The paper compares RecBase against a comprehensive set of baselines, including various sizes of LLMs and LLM-based recommendation models:

  • General LLM-based Zero-Shot Methods:

    • BERTbase\mathbf{BERT}_{\text{base}} (Devlin et al., 2019): A foundational transformer-based language model.
    • OPT (Zhang et al., 2022): Open Pre-trained Transformer language models, evaluated with OPTbase and OPTlarge versions.
    • Qwen-2 (Yang et al., 2024): A family of open-source large language models.
    • Phi-2: A small, high-quality language model.
    • Llama-2 (Touvron et al., 2023): Open-source LLM by Meta, used for comparison in larger sizes.
    • Llama-3 (Dubey et al., 2024): The successor to Llama-2.
    • Mistral (Jiang et al., 2023): A highly efficient LLM.
    • GPT-3.5 (Brown et al., 2020): A powerful closed-source LLM from OpenAI.
  • Finetuned LLM-based Recommendation Models:

    • RecGPT (Zhang et al., 2024): Generative personalized prompts for sequential recommendation.

    • P5 (Geng et al., 2022): A "Pretrain, Personalized Prompt & Predict" paradigm for recommendation.

    • Deepseek-Qwen2: Another advanced LLM variant.

      These baselines are representative because they cover a wide spectrum of LLM sizes (from 110M to 8B parameters), include both open-source and closed-source models, and represent common approaches to leveraging LLMs for recommendation (either directly zero-shot or via fine-tuning/prompting). This allows for a robust comparison of RecBase's domain-specific pretraining strategy against more general language-centric approaches.

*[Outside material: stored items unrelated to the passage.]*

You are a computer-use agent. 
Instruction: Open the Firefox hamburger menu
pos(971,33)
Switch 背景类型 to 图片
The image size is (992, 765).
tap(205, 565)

5.4. Implementation Details

  • Item Textual Embeddings: The NV-Embed-v2 (Lee et al., 2024) model is used to convert unstructured item text descriptions into dense, semantically rich embeddings.
  • CL-VAE Configuration:
    • A 4-level codebook is used for the CL-VAE model.
    • Each level of the codebook has a size of 2048. This setup progressively extracts structured features from raw data.
  • RecBase Model Versions: Two versions of RecBase are trained and evaluated:
    • RecBase-0.3B (Base version):
      • Hidden size: 1024
      • Intermediate size: 2816
      • Attention heads: 16
      • Layers: 24
      • Maximum position embedding length: 32,768
    • RecBase-1.5B (Large version):
      • Hidden size: 1536
      • Intermediate size: 8960
      • Attention heads: 12
      • Layers: 28
      • Position embedding length and sliding window: 131,072 (enhanced capacity for longer sequences)
  • Shared Settings: Both models use a vocabulary size of 20,000 and share other key architectural settings derived from the Qwen2 (Yang et al., 2024) architecture.

6. Results & Analysis

6.1. Core Results Analysis

The experiments evaluate RecBase's generalization ability in zero-shot and multi-domain recommendation on eight previously unseen real-world datasets. The primary metric for evaluation is Area Under Curve (AUC).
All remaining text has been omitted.